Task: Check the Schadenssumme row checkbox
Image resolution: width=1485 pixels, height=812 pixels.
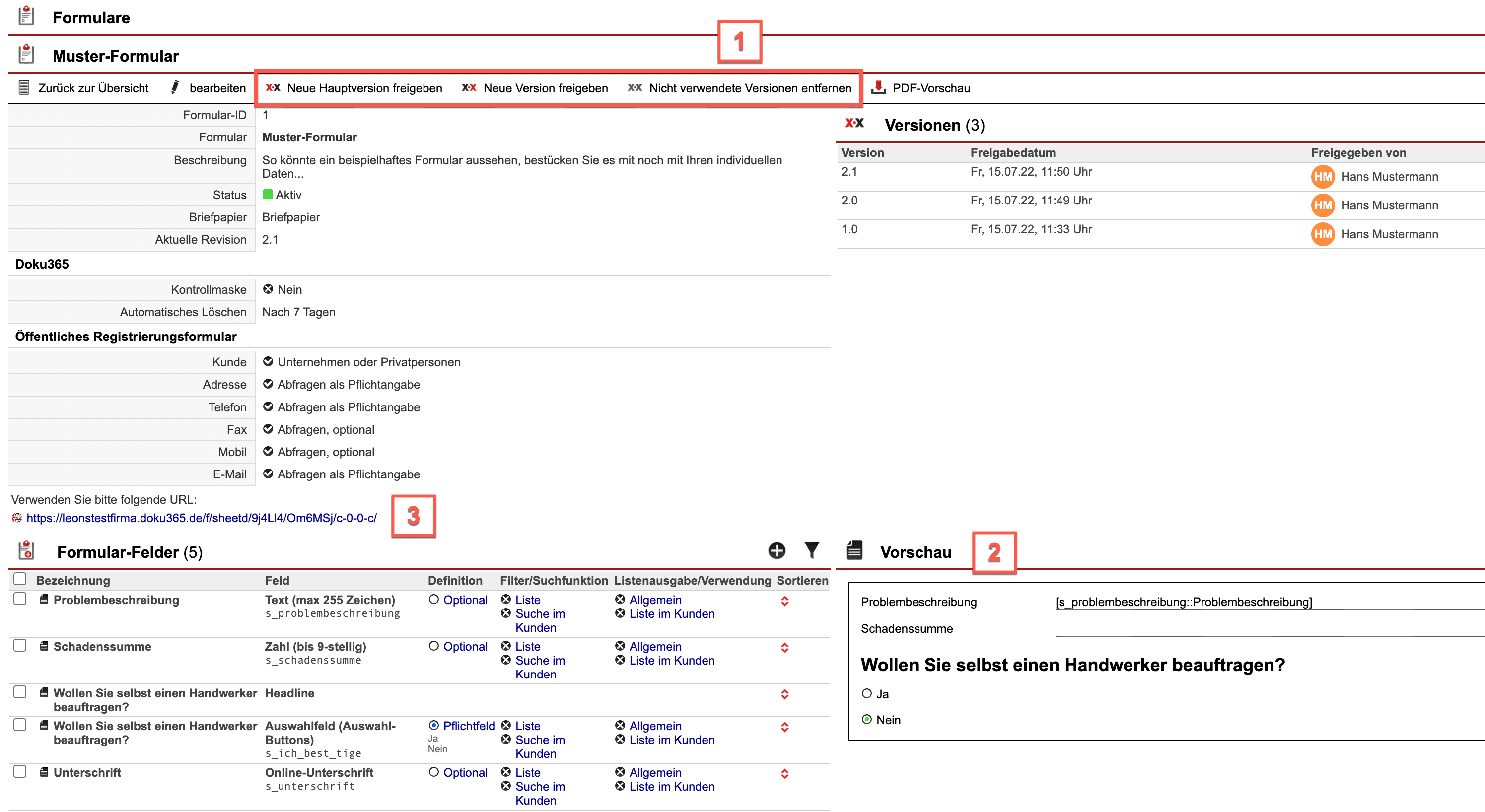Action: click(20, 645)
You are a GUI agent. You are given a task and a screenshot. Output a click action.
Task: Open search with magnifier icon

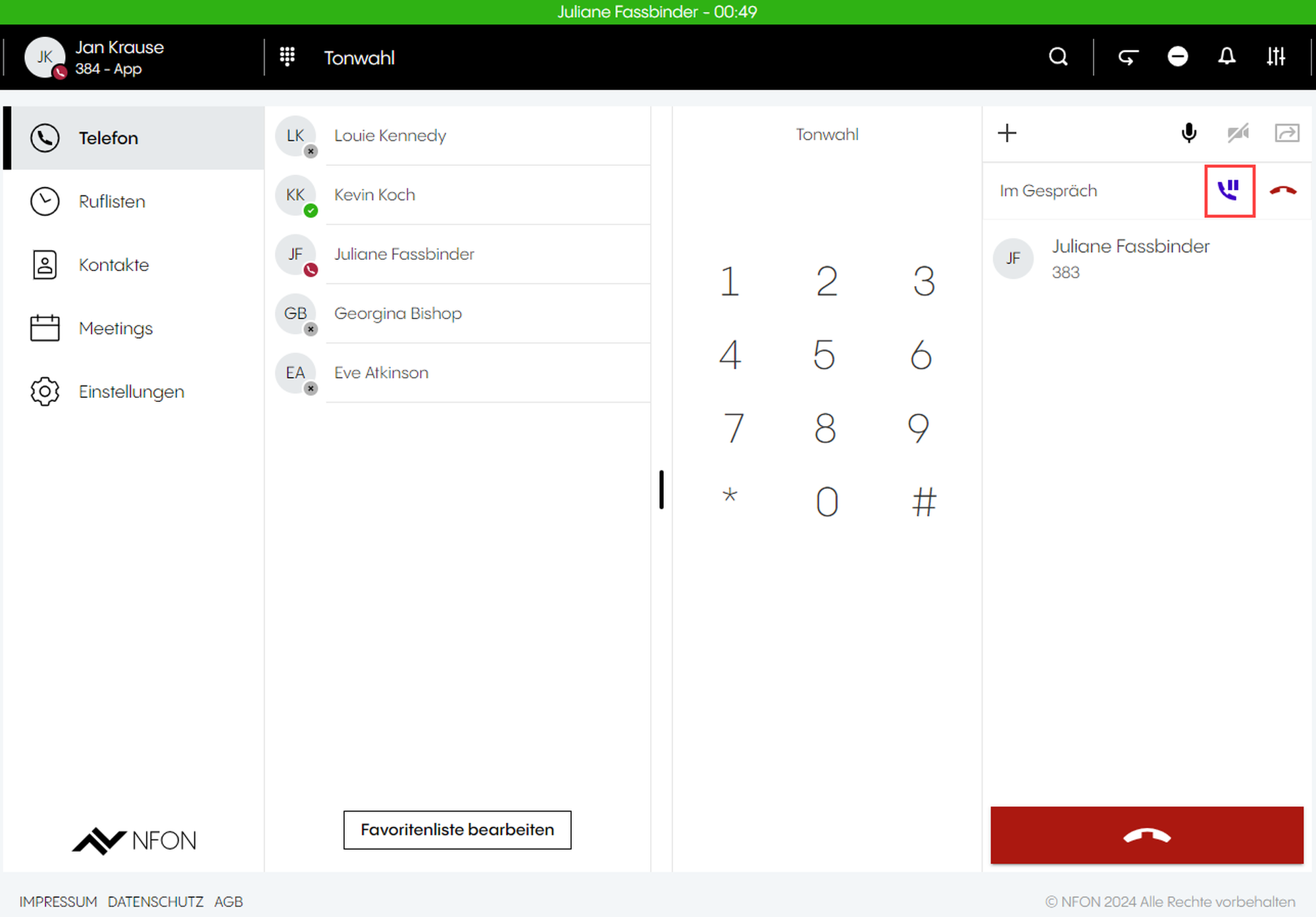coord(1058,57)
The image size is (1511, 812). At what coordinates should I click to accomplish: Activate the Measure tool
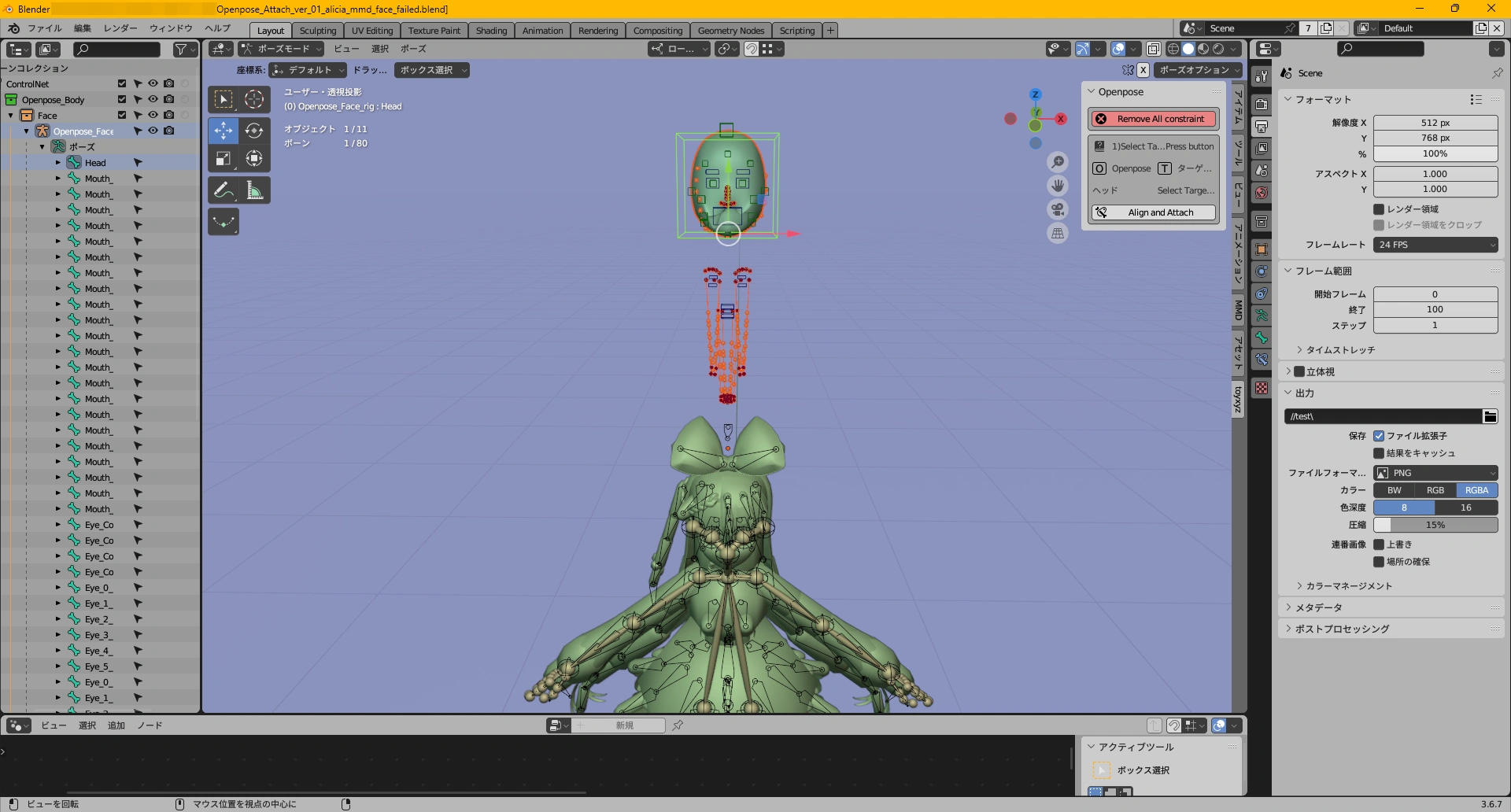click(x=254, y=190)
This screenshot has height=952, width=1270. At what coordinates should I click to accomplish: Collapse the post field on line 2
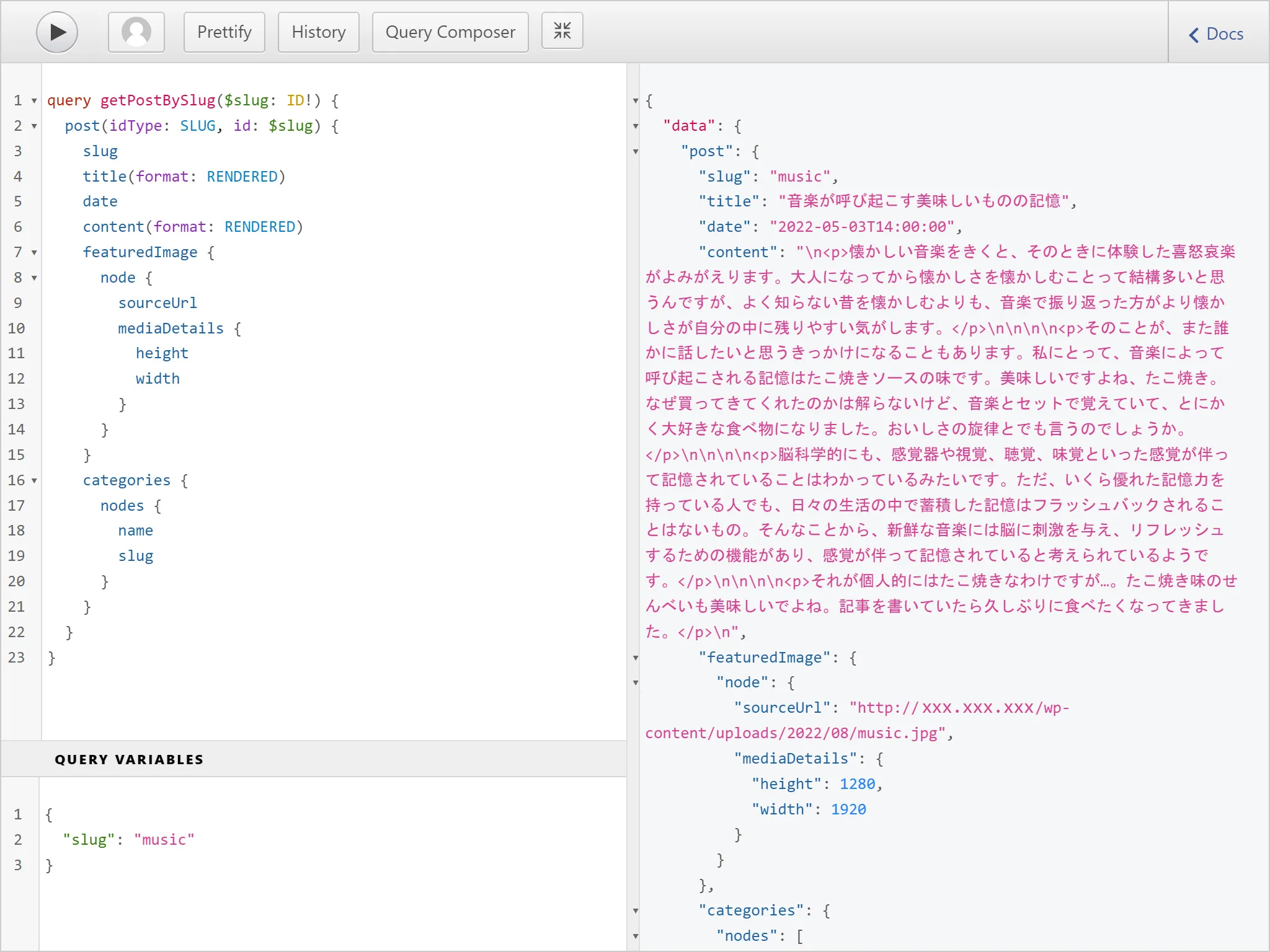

> _TASK TO CARRY OUT_
Leave the pictures out and reproduce each record exactly as written.

> _SOLUTION_
Task: Check the Schadenssumme row checkbox
Image resolution: width=1485 pixels, height=812 pixels.
Action: click(20, 645)
You are a GUI agent. You are given a task and a screenshot. Output a click action.
Task: Open search with magnifier icon

coord(1058,57)
The image size is (1511, 812). At what coordinates should I click to accomplish: Activate the Measure tool
click(x=254, y=190)
This screenshot has height=952, width=1270. At what coordinates should I click to accomplish: Collapse the post field on line 2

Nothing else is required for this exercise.